Max Payne 2

This game ought to be loved by any film/comic fanatic, but it probably isn't. Right from the outset Max Payne 2, like the original game does its storytelling not just with cut scenes, but with stylish comic book style panes and voice acting. This game is rich with storyline and plot elements, following the life of cop Max Payne (god knows how he's still a cop after all the people he killed in the first game!) and the strange love story of a fellow female mass killer, Mona Sax. The story and levels are also interspersed with various dream sequences and the plot is not always chronological, which may seem a bit confusing at first, but when you get a bit more engrossed and start figuring things out, it's all good. Although playing the first game certainly isn't a prerequisite of fully enjoying this one, though it can only add to the experience if you are able to play them in the intended order.

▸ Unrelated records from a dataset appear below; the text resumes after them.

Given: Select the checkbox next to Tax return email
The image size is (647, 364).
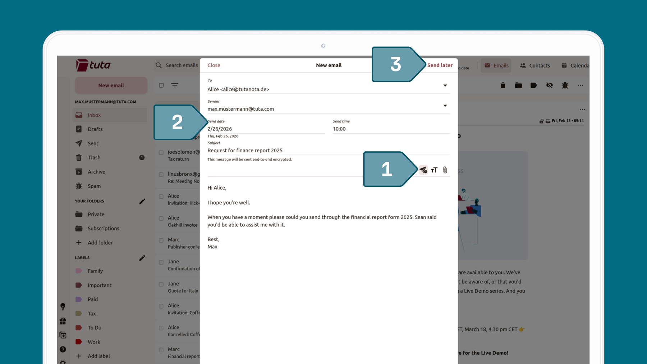Looking at the screenshot, I should pos(161,152).
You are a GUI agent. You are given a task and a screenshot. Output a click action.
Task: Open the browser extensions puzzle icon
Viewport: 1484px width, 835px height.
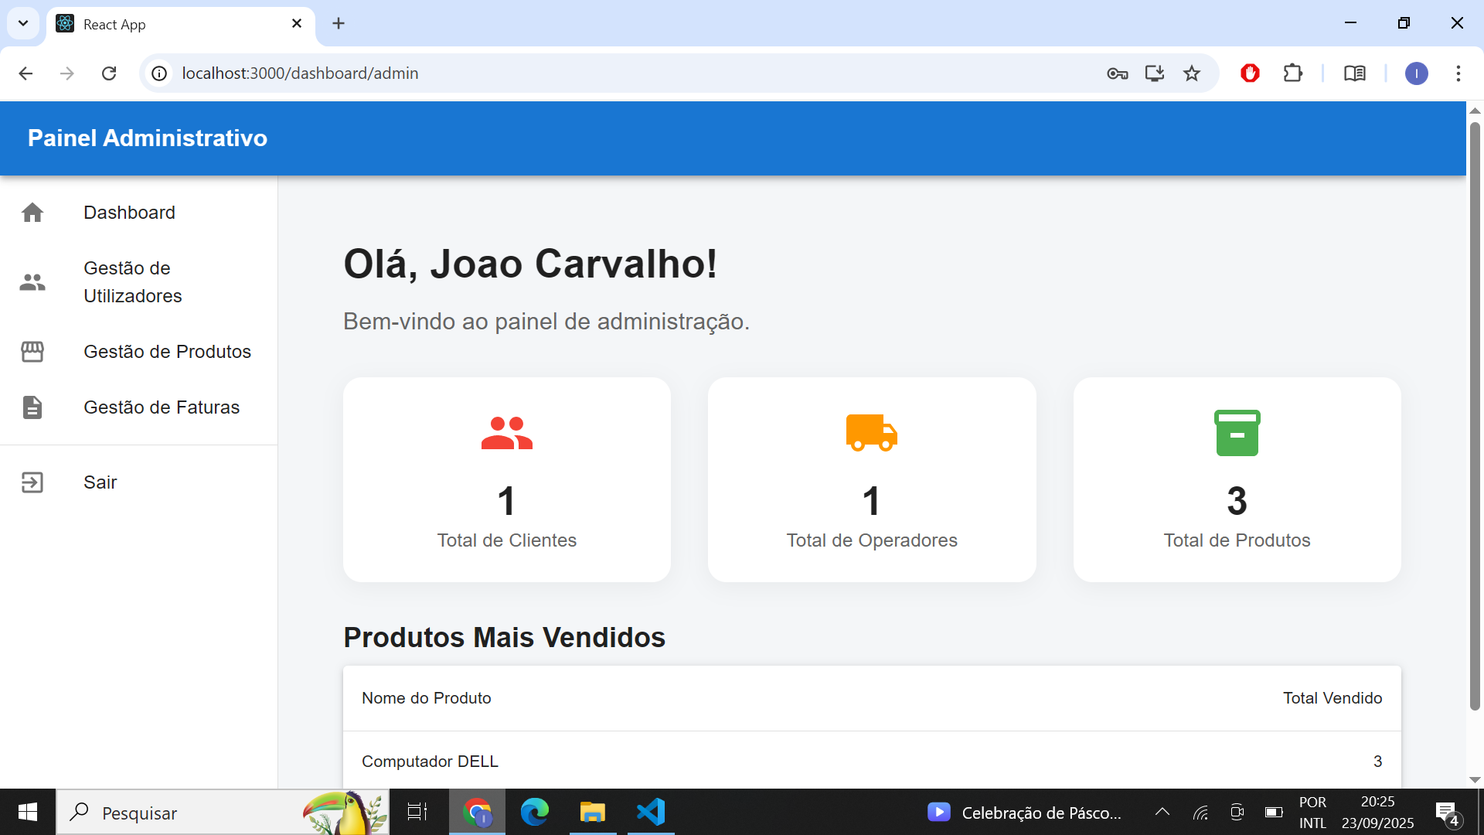(1292, 73)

This game is deeply reminiscent of Tarantino films in general, or any films that are rich with visceral violence. The one film that I can say that the two Max Payne games are most like is Sin City, which itself is based on a series of comic books. So generally speaking if you're not a fan of gratuitous violence and gore, you might not like this one.

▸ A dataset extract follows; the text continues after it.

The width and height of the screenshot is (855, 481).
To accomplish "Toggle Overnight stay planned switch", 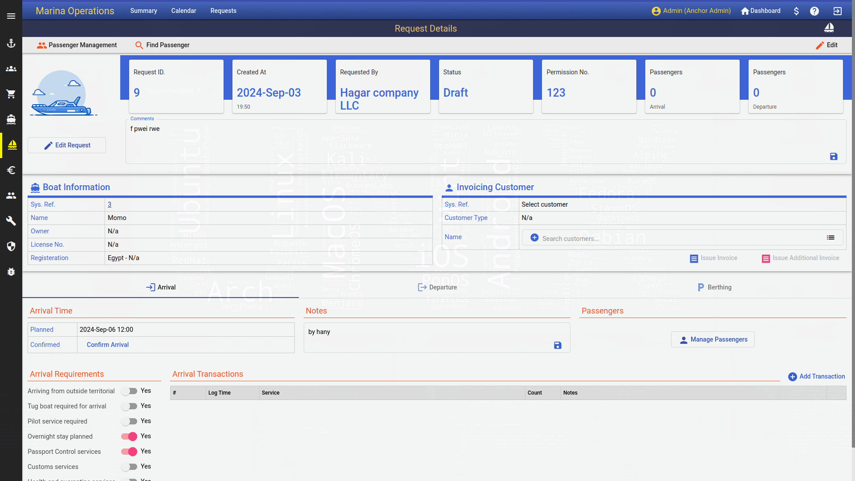I will tap(130, 436).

To start off with Max Payne 2 seems like your average first person shooter; you've got lots of enemies, lots of guns and a place to go. This game sets it apart from all other first person shooters because it makes the effort to model the different speeds and velocities that bullets travel at when fired from different games, a feature which is lacking in every other FPS game that springs to mind. That's not the neat feature, because of that feature it can add bullet time, which everyone should be familiar with (go watch The Matrix if you don't. Oh and don't bother with the other two films, but DO bother with The Animatrix sub-series, whilst I'm on the subject of The Matrix films!). So you're there with multiple enemies with automatic rifles, a few bullets left in the clip and no place to go. No problem, just right click with your mouse, which sets Max into a deep state of concentration and let rip in stylish slow motion, abling you to target the goons with extra precision and giving you extra time to react to incoming fire. Ace. You can also use this bullet time mode in conjunction with certain movements to activate special moves, like diving across an entrance to a corridor in slow motion, whilst firing into any enemies that lay wait and landing in the safe haven of a wall. Also, occasionally, it activates stylish little cut scenes like when you reload in bullet time and the camera swings round Max to show this, or if you get a head shot with the sniper rifle and the camera swings round the bullet and follows it into the poor bloke's head.

The game's weapons are a bit samey, nothing innovative happening there, though I would have liked to see a gun with a high rate of fire, like a minigun or something, that could be unlocked. That would have been a lot of fun to play around with, especially in bullet time. However the graphics engine has been improved since Max's first outing, as well as the physics system. The levels are also a bit samey, with only a few memorable ones which sees Max needing to navigate a sort of messed up Fun House.

I suppose other than the aforementioned bullet time, you are left with an average FPS with nothing much to add, but it's still worth a play especially if you enjoyed the style of Sin City.